Любила Тамарка Игоряху, стихи ему писала:
— Ой, плохо Игоряхе, — кричит Тамарка.
— Ребята, — запинаясь говорит Валерка, — вы ж видели… Не знал я… Он сам сзади… Я ж думал, грабят…
— Чего оправдываться, — кричат ребята, — «скорую помощь» надо.
Кто уж что кричит, непонятно… Побежали на угол — телефон-автомат не в порядке… Побежали на соседнюю улицу — у телефона-автомата вовсе трубка вырвана. Побежали звонить в одну квартиру, не пустили, во вторую — совсем не ответили… Людей можно понять. Ломятся ночью, кричат, а праздники — опасное время… Побежали такси ловить… Это в Москве-то, в праздники, в третьем часу ночи на окраинной улице такси поймаешь… Бегали, бегали…
— Ой, совсем плохо Игоряхе, — плачет Тамарка, — белый весь, и глаза закатились…
— Сажай его мне на спину, — кричит Валерка, — сзади поддерживай…
И помчались по пустым улицам. Как конь скачет Валерка, дышит с надрывом, обхватил болтающиеся ноги Игоряхи, а сзади Игоряху Юрка за спину поддерживает. Руки Игоряхи Валерку словно вожжи хлещут, голова у Игоряхи мотается. Девочки тоже бегут, но поотстали. Проскакали так несколько улиц.
— Стой! — милиция, демобилизованное крестьянство, — давно пятнадцать суток не получали?
— Товарищу плохо…
— С перепою, что ли?
— Нет, несчастный случай… «скорую» надо…
Подбежали девочки.
— Плохо ему, — плачет Тамарка, — помогите…
— Ну как, дружок, — потряс Игоряху за плечо милиционер.
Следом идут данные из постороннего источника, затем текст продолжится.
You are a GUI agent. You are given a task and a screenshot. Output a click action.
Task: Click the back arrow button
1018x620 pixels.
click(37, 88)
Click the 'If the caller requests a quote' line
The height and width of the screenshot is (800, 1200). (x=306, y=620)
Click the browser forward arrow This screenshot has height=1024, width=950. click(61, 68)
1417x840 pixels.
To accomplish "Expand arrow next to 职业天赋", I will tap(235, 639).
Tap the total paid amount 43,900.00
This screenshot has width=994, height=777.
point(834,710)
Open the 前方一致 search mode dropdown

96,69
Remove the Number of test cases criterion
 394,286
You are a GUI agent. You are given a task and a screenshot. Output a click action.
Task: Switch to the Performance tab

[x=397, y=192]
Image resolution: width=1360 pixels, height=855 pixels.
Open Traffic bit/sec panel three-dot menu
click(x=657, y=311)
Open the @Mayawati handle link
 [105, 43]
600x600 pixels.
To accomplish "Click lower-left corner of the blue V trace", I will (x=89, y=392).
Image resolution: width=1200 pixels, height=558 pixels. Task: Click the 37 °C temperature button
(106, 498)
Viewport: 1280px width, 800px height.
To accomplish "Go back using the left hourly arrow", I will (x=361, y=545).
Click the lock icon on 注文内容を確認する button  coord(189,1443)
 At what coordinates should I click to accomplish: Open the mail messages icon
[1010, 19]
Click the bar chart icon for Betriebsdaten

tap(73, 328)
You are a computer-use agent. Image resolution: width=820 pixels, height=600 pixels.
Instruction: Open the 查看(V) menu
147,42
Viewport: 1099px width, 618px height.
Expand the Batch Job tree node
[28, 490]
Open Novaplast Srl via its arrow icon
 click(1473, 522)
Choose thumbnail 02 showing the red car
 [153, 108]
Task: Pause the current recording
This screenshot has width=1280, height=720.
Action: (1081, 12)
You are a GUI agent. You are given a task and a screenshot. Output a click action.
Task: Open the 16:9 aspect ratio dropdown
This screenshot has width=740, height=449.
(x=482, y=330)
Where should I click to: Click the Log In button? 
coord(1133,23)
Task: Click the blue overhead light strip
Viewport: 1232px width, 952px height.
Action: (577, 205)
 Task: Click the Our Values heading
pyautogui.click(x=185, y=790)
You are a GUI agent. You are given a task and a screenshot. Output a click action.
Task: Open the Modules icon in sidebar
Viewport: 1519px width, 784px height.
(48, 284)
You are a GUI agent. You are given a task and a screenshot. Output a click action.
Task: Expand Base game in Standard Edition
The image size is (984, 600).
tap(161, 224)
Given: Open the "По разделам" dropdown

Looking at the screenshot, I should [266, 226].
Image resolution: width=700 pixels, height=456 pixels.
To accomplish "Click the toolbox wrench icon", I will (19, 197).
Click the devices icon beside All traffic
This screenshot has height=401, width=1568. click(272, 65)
— Так он же мертвый, — говорит второй милиционер.
— Я — я-я-я, — заикается Валерка.
— Снимай его со спины, — говорит второй милиционер, — теперь уж ему спешить некуда.
— Они видели, — заикается Валерка, — он сам… Он сзади напали грабить…
— Поехали в участок, там разберемся.
Следствие было, но до суда не дошло. Свидетели все показали одно и то же. Даже статью 106 Уголовного кодекса применить не удалось: «Убийство, совершенное по неосторожности». Вынесли решение: «Поскольку Каша И. Е., инсценируя нападение, пытался сделать это правдоподобно, поскольку Товстых В. И. мог обоснованно считать, что на него действительно напали, он имел основание для защиты».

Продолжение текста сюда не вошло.